The International Monetary Fund (IMF) has cautioned the Federal Government to be mindful of the country’s rising debt service to revenue ratio and take steps to mitigate the situation.
IMF Senior Resident Representative in Nigeria Mr. Amine Mati Thursday issued the warning in Abuja at the public presentation of the “Regional Economic outlook: Sub-Saharan Africa, Capital Flows and the Future of Work.”
He predicted that Nigeria’s economy will grow by 1.9 per cent this year, up from 0.8 per cent in 2017.
This, according to him, is due to fewer disruptions in oil production
Mati attributed the expected growth to some pick-up in the non-oil. According to him, “the recovery is expected to contribute about 0.7 percentage points to the region’s average growth in 2018 and lift activity in Nigeria’s trading partners through stronger remittances, financial spillovers and import demand.”
Mati lamented that public debt was diverting more resources towards interests payments, and cautioned that though Nigeria’s debt to GDP was quite low, over 50 per cent of the country’s revenue went into interest payments.
He suggested that increase in revenue was very important to bridge the gap in order to ensure that revenue to GDP was sufficient enough to pay up and service the debt profitably.
According to Mati, “Nigeria’s Debt /GDP ratio at between 20-25 per cent is quite low but debt servicing which takes about 50 per cent of revenue is certainly high”.
With regards to Sub-Sahara Africa, Mati said that the regional average was worse than the Nigerian scenario with Debt/GDP across Sub-Saharan Africa ranging between 35-57 in the past five years.

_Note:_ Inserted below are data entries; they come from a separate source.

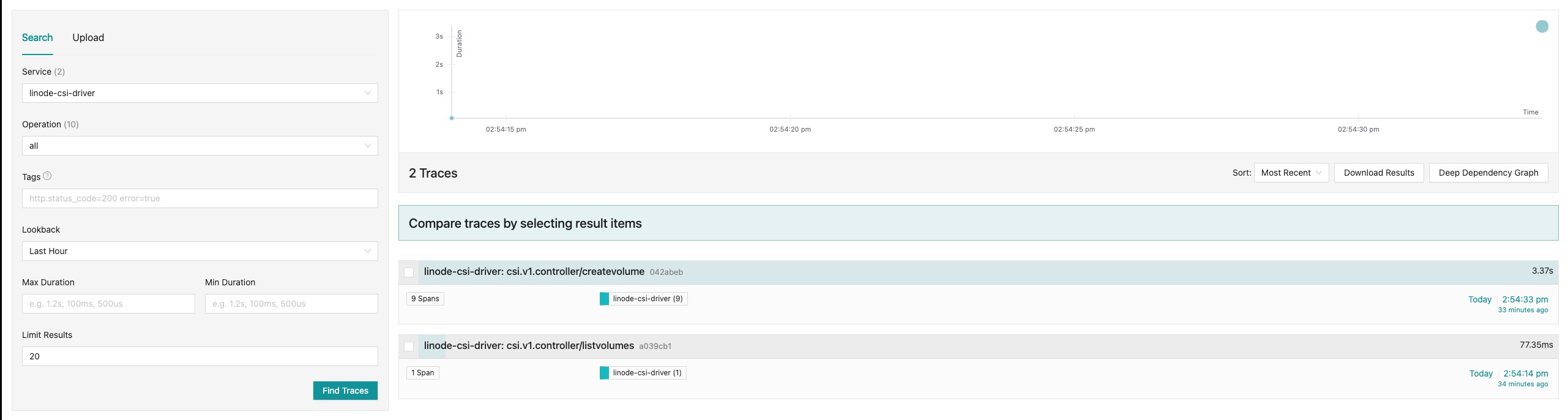
Task: Click the teal color box beside linode-csi-driver (1)
Action: point(604,373)
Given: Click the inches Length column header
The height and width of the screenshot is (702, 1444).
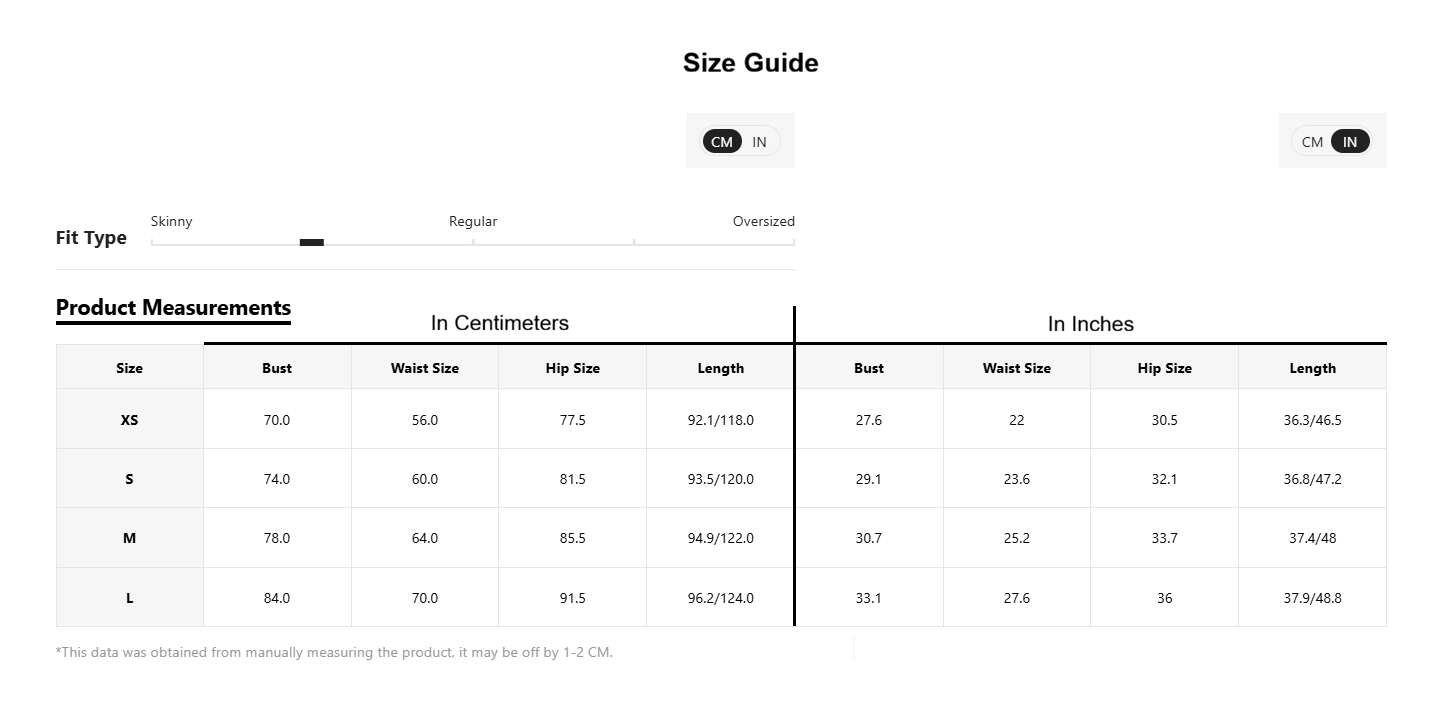Looking at the screenshot, I should 1313,368.
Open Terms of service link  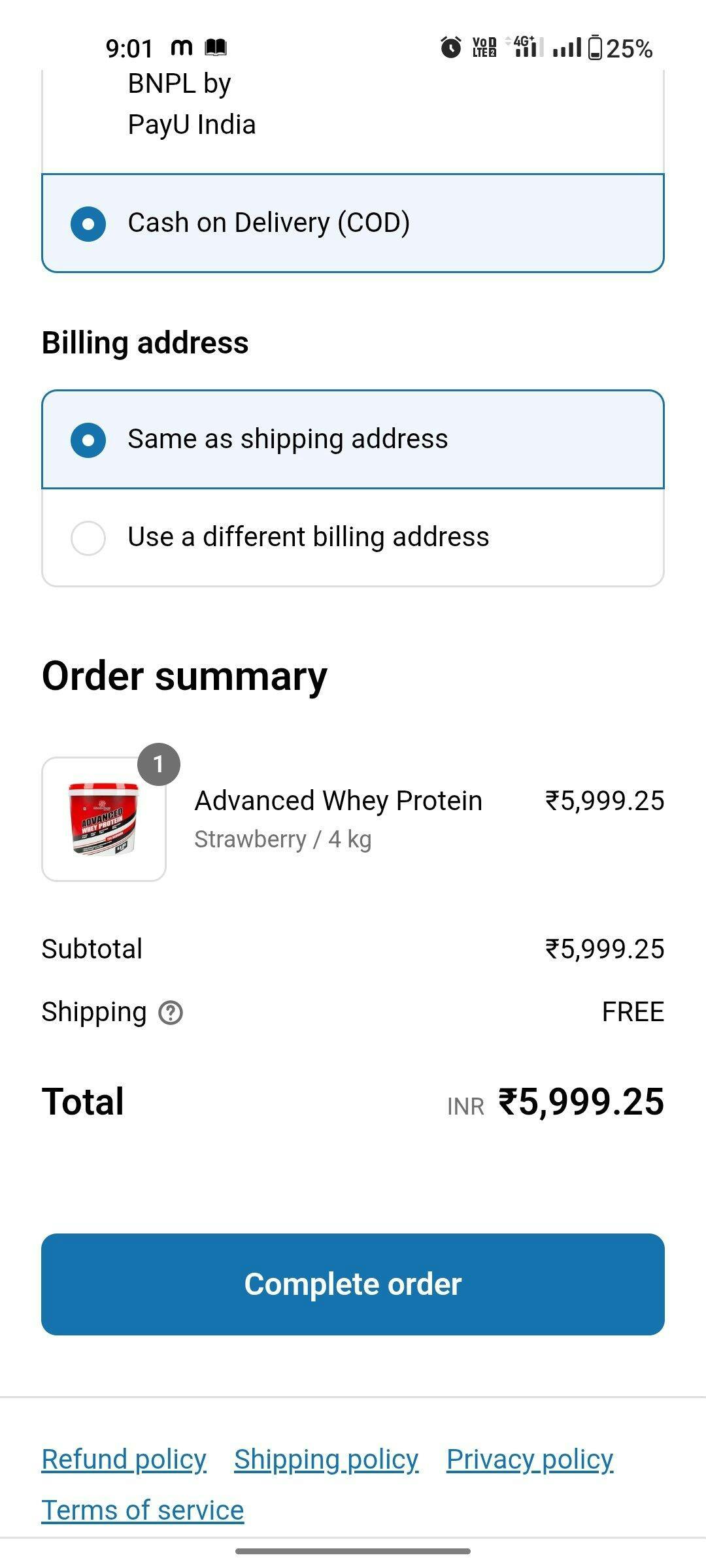[x=143, y=1511]
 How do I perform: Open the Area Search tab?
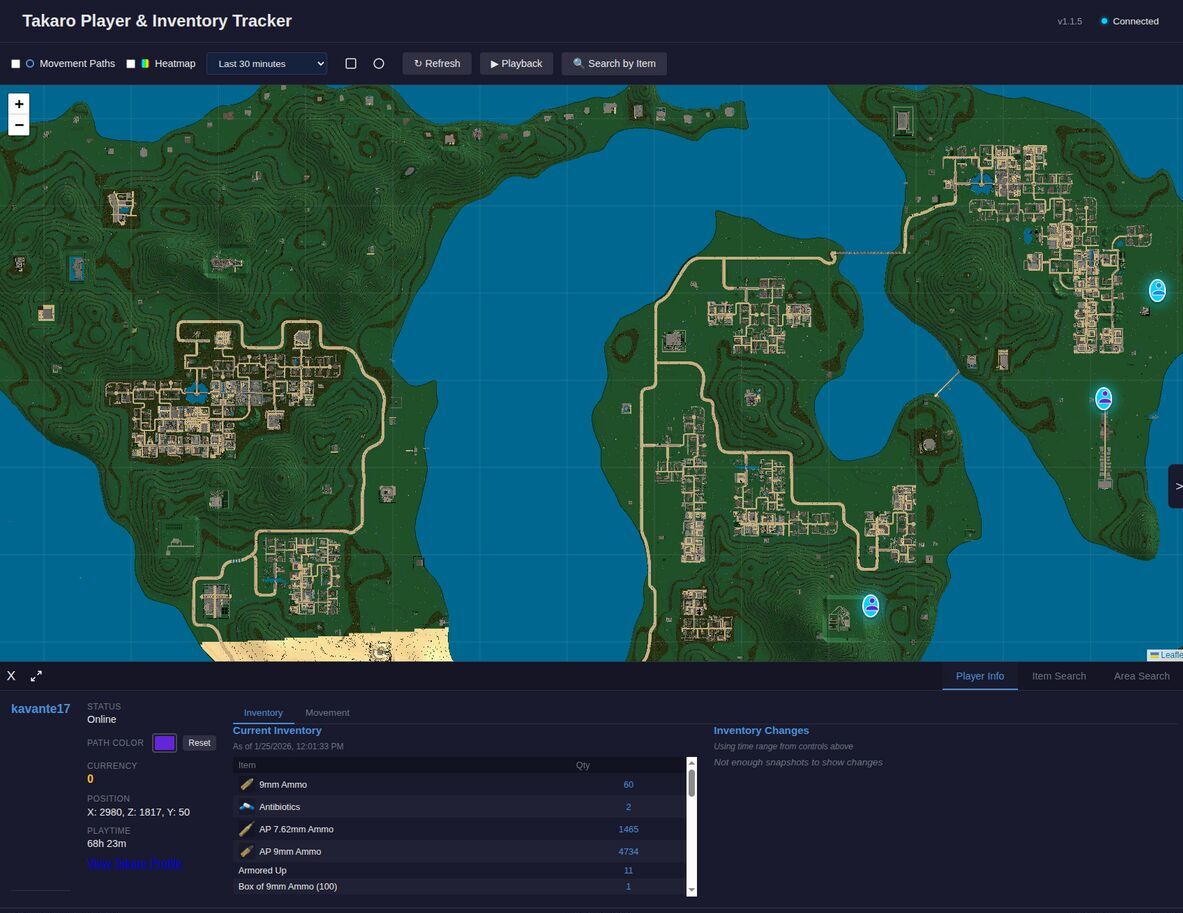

He noted that “a lot more of the resources are going into paying interests and there is less to spend on capital expenditure.”
Going forward, the solution the IMF chief said was for massive revenue to be mobilized to address the challenge but African nations especially Nigeria were not doing enough in that regard. Sub-Sahara’s strategy he queried has been to cut expenditure, rather than mobilizing more revenue.
According to him though Nigeria has immense revenue potentials many of which have remained untapped, “adjustment has relied on spending compression rather than revenue mobilization.”
The IMF Senior Resident Representative noted that as the magnitude of capital flows to the region increased, so also the volatility increased. According to him, “portfolio inflows could be very volatile and more associated with consumption than investment in the real sectors of the economy.”
Mr Nnanna Okwu, Deputy Governor, Economic Policy of the Central Bank of Nigeria (CBN) who was represented by Mr Friday Ogwuche said capital inflows into Nigeria responds to both domestic and external shocks. He said Foreign Direct Investments (FDIs), inflows were becoming more diversified in response to the changing structure of the Nigerian economy.
He also said that there were certain factors shaping capital inflow behaviour in recent times, adding that, high oil prices and growth in external reserves provides confidence for capital inflows into the country.
He also said that tepid recovery from recession and relatively stable macroeconomic environment provided impetus for capital inflows back to Nigeria between 2017 and 2018.
”Also, uncertain political environment as a result of the 2019 general elections is a source of concern for foreign investors and may have influenced capital reversal in recent months” he said.
Director-General of the Debt Management Office (DMO), Ms. Patience Oniha, said the organisation was working towards focusing more on foreign exchange risks strategy, especially with the rising interest rates in the United States and other advanced economies.
Commenting on the fears raised in some quarters regarding exchange rate risks on the nation’s external borrowings if the value of the Naira falls in relation to the dollar, “before, the share of the external debt was small, oil prices were good, production was good so, really, there is no need to be worried.”
However, she called for focus stressing that “In the new Strategy Plan we have, there is huge focus on risks. Portfolio risks, contingent liability risks, interests risks. Before we were not focused on risk management. We have even asked for assistance from the IMF, from the US Treasury.”